We ended up hooking 3 about that size (though one came off right at the water line) in about 30 minutes a few nights ago. Caught them all on finger mullet within 10 minutes of dropping the bait.

Very hard bite at first, followed by a few minutes of reeling in dead weight, and then they tear up and down the shoreline once they get in close. I thought the first one was a red, but the other two fought the exact same way.

As others have said, they are delicious.


----------



## Justin618 (Aug 18, 2013)

SteveCal said:


> I'll probably be sorry I asked this. But. Are you saying you put a rather large hook in the 36" Shark's nose and toss it out as bait? What the heck is going to hit on a 36" bait? Whatever it is would scare me.
> 
> I 'was' considering putting Shark Fishing on my bucket this. I'm having second thoughts.
> 
> Da Rookie.


Yes. I cut all fins and tail off then stuck the hook through the tail part. I used about a 36"-42" blacktip last weekend for bait. Might have been a little bigger. It's good bait and you can sit on it for a while before having to switch out baits.

A large hammerhead/tiger will pick it.at least that's what I was hoping for.


----------



## lowprofile (Jan 6, 2013)

SteveCal said:


> I'll probably be sorry I asked this. But. Are you saying you put a rather large hook in the 36" Shark's nose and toss it out as bait? What the heck is going to hit on a 36" bait? Whatever it is would scare me.
> 
> I 'was' considering putting Shark Fishing on my bucket this. I'm having second thoughts.
> 
> Da Rookie.


Bulls, tigers and cobia mostly. Ok, not mostly cobia .lol. A 6ft bull will eat a 36" shark and so will a 12ft tiger.


----------



## ChileRelleno (Jul 7, 2012)

SteveCal said:


> I'll probably be sorry I asked this. But. Are you saying you put a rather large hook in the 36" Shark's nose and toss it out as bait? What the heck is going to hit on a 36" bait? Whatever it is would scare me.
> 
> I 'was' considering putting Shark Fishing on my bucket this. I'm having second thoughts.
> 
> Da Rookie.


11'5" Great Hammer


----------



## WAReilly (Jun 2, 2014)

Tourney3p0 said:


> We ended up hooking 3 about that size (though one came off right at the water line) in about 30 minutes a few nights ago. Caught them all on finger mullet within 10 minutes of dropping the bait.
> 
> Very hard bite at first, followed by a few minutes of reeling in dead weight, and then they tear up and down the shoreline once they get in close. I thought the first one was a red, but the other two fought the exact same way.
> 
> As others have said, they are delicious.

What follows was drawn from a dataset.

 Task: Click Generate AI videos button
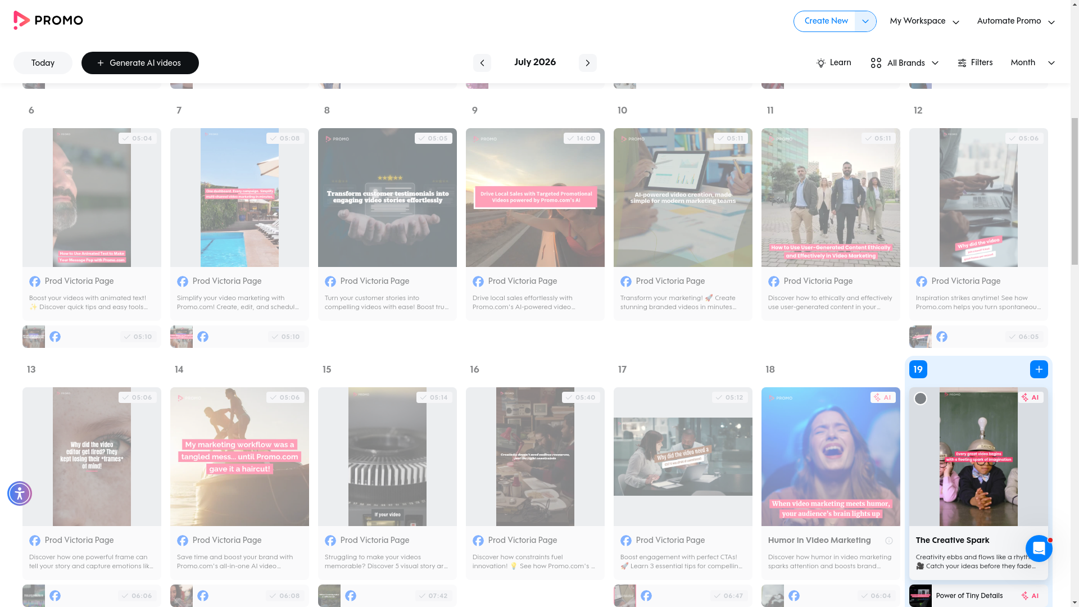[140, 63]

We thought this was a big bull red too. I was disappointed at first, but after getting over the fact that it wasn't a red I was pretty stoked about catching it.


----------



## WAReilly (Jun 2, 2014)

I've caught SOOOOOOO much flak about releasing this fish. I didn't ever even think about keeping it. 

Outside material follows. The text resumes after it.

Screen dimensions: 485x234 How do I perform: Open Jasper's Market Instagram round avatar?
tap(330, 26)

My buddy already called dibs when/if I catch another.


----------



## Justin618 (Aug 18, 2013)

Buddy and I just ran bait in my newest zodiac and he saw a large shadow. 2 sharks so far. Both hit big cownoses.

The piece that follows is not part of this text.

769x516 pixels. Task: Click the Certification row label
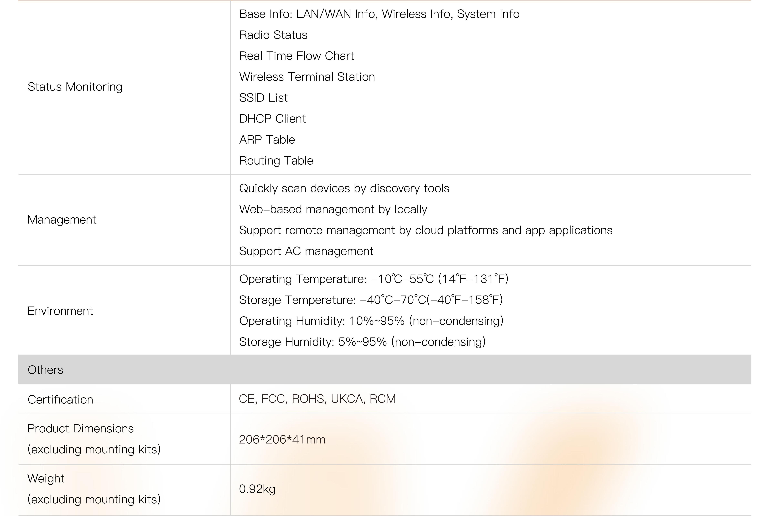(60, 400)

So yea, there are sharks that will eat a 3ft shark no problem. Still spooky everytime I go out


----------



## Randall2point0 (Feb 11, 2011)

Wirelessly posted

What have you caught so far?


----------



## Justin618 (Aug 18, 2013)

Randall2point0 said:


> Wirelessly posted
> 
> What have you caught so far?


2 big sandbars....boring


----------



## Randall2point0 (Feb 11, 2011)

Wirelessly posted

Wouldn't have been if you caught them on the spinning or the 6/0! You going Tomorrow?


----------



## Justin618 (Aug 18, 2013)

Lol. One was on the 130 and other was on 14/0. Probably not tomorrow


----------



## Randall2point0 (Feb 11, 2011)

Wirelessly posted

If you end up going tomorrow let me know.


----------



## Justin618 (Aug 18, 2013)

Just my luck. I leave at 2am bc i had to wok early and buddy catches a beast tiger. Sick to my stomach


----------



## SteveCal (Jun 21, 2014)

Justin618 said:


> Yes. I cut all fins and tail off then stuck the hook through the tail part. I used about a 36"-42" blacktip last weekend for bait. Might have been a little bigger. It's good bait and you can sit on it for a while before having to switch out baits.
> 
> A large hammerhead/tiger will pick it.at least that's what I was hoping for.


Thank you for the reply Justin. I really did not know. Interesting.

I would like to catch a 3' or 4' Blacktip for the grill. Been a long time since I had shark meat.

Hopefully I will go over to Ft. Pickens Monday for a day of surf-n-bay fishing. Then stick around that night and try to catch some shark meat.


----------



## Randall2point0 (Feb 11, 2011)

Wirelessly posted



Justin618 said:


> Just my luck. I leave at 2am bc i had to wok early and buddy catches a beast tiger. Sick to my stomach


Ha sounds like you need to go tonight also! Let's go!!!


----------



## Justin618 (Aug 18, 2013)

Randall2point0 said:


> Wirelessly posted
> 
> 
> 
> Ha sounds like you need to go tonight also! Let's go!!!


I work all day and should get homework done. And...I have no more cownoses or shark for bait.


----------